T.C Cumhurbaşkanlığı Dijital Dönüşüm Ofisi işbirliğinde beyin kanseri ve meme kanserinin erken safhada teşhis edilmesi üzerine yeni bir projeye başlamış olduklarını belirten Turan şu bilgileri verdi: ‘’Hâlihazırda, Cumhurbaşkanlığı Dijital Dönüşüm Ofisi ve Sağlık Bakanlığı ile ortak yürüttüğümüz büyük ölçekli bir sağlık projesinde beyin tümörlerinin çok daha erken teşhisini mümkün kılacak algoritmaların geliştirilmesine öncülük edecek çok büyük bir veri kümesi oluşturuyoruz.

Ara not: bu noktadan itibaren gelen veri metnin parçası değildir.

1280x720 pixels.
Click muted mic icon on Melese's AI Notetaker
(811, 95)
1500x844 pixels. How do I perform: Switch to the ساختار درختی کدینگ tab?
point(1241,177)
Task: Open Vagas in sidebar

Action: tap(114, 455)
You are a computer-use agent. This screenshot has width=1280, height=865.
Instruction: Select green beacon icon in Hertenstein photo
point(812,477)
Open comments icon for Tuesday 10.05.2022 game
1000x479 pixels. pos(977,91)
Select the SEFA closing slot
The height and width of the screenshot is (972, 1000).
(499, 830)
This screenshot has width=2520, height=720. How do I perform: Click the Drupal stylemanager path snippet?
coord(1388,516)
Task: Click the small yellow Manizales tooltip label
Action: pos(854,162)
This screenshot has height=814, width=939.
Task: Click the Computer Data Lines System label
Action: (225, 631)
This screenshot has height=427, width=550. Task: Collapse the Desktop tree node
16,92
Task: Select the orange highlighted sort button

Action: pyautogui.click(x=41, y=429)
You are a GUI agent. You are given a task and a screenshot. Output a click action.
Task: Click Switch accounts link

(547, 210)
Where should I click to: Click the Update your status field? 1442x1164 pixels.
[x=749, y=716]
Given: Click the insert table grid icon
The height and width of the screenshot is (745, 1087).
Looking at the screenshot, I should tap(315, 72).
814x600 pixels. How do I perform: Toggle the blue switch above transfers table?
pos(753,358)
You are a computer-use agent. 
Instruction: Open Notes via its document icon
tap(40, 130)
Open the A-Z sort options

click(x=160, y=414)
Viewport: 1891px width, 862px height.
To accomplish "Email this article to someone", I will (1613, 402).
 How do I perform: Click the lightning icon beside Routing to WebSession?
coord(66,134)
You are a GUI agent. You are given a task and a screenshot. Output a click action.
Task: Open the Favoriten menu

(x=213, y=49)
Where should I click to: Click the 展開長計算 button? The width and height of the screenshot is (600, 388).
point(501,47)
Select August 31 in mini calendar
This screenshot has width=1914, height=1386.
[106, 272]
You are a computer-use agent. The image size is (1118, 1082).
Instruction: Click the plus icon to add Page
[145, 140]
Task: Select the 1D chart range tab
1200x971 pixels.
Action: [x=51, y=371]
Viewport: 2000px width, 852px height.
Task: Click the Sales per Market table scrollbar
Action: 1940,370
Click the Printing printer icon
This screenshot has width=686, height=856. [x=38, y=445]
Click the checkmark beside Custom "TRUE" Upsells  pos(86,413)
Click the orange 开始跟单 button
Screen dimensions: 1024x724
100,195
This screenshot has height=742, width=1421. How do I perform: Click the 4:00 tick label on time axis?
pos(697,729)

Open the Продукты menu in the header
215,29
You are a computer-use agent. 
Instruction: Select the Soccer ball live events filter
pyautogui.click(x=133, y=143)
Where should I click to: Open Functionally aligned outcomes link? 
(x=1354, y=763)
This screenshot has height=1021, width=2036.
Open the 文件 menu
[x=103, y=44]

Hatta kişinin yaşam kalitesi, beslenme alışkanlıkları ve ailesindeki bireylerin hastalık geçmişlerini inceleyip henüz hastalık ortaya çıkmadan uyarılar verip, hastayı bilinçlendirmeyi başarabilecek kritik teknolojiler üzerinde çalışıyoruz. Bir milyon hastadan elde edeceğimiz etiketli beyin MR görüntüleri hem ülkemiz hem de tüm dünyada ilgili alanlarda yapılacak bilimsel çalışmalara büyük ivme kazandıracaktır.